Exercise aim
Carry on the explanation of the git-ffwd-update script from its last sentence.

━━━ Text

I know this question is almost 3 years old, but I asked myself the very same question and did not found any ready made solution. So, I created a custom git command shell script my self.

Here it goes, the git-ffwd-update script does the following...

  1. it issues a git remote update to fetch the lates revs
  2. then uses git remote show to get a list of local branches that track a remote branch (e.g. branches that can be used with git pull)
  3. then it checks with git rev-list --count <REMOTE_BRANCH>..<LOCAL_BRANCH> how many commit the local branch is behind the remote (and ahead vice versa)

━━━━━━
━━━ Stored data

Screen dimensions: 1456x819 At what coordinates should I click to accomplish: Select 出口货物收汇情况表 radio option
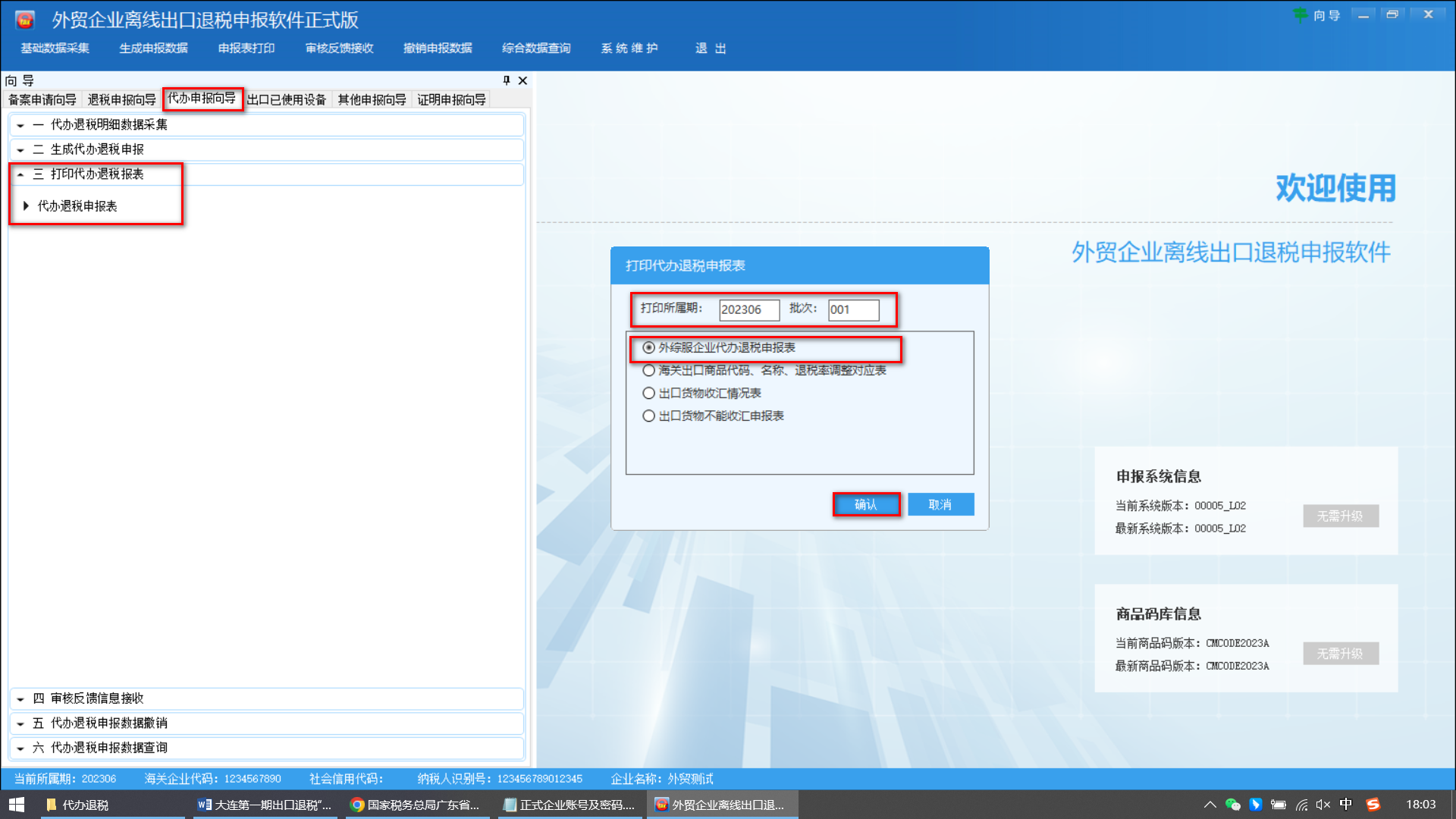648,393
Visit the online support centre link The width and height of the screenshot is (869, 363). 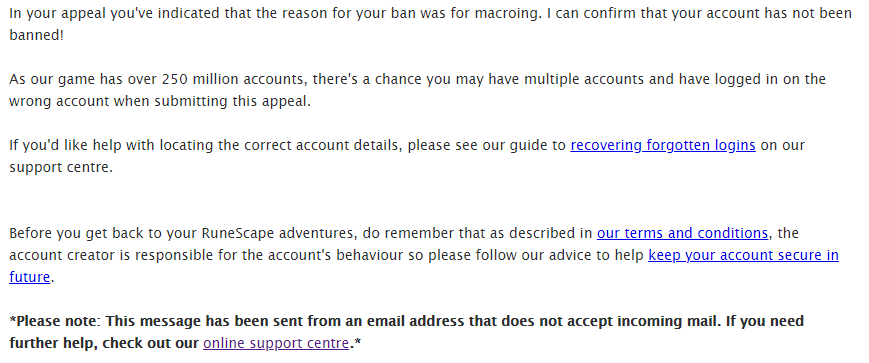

━━━━━━

Result below
  4. if the local branch is 1 or more commits ahead, it can NOT be fast-forwarded and needs to be merged or rebased by hand
  5. if the local branch is 0 commits ahead and 1 or more commits behind, it can be fast-forwarded by git branch -f <LOCAL_BRANCH> -t <REMOTE_BRANCH>

the script can be called like:

$ git ffwd-update
Fetching origin
 branch bigcouch was 10 commit(s) behind of origin/bigcouch. resetting local branch to remote
 branch develop was 3 commit(s) behind of origin/develop. resetting local branch to remote
 branch master is 6 commit(s) behind and 1 commit(s) ahead of origin/master. could not be fast-forwarded

The full script, should be saved as git-ffwd-update and needs to be on the PATH.

#!/bin/bash

main() {
  REMOTES="$@";
  if [ -z "$REMOTES" ]; then
    REMOTES=$(git remote);
  fi
  REMOTES=$(echo "$REMOTES" | xargs -n1 echo)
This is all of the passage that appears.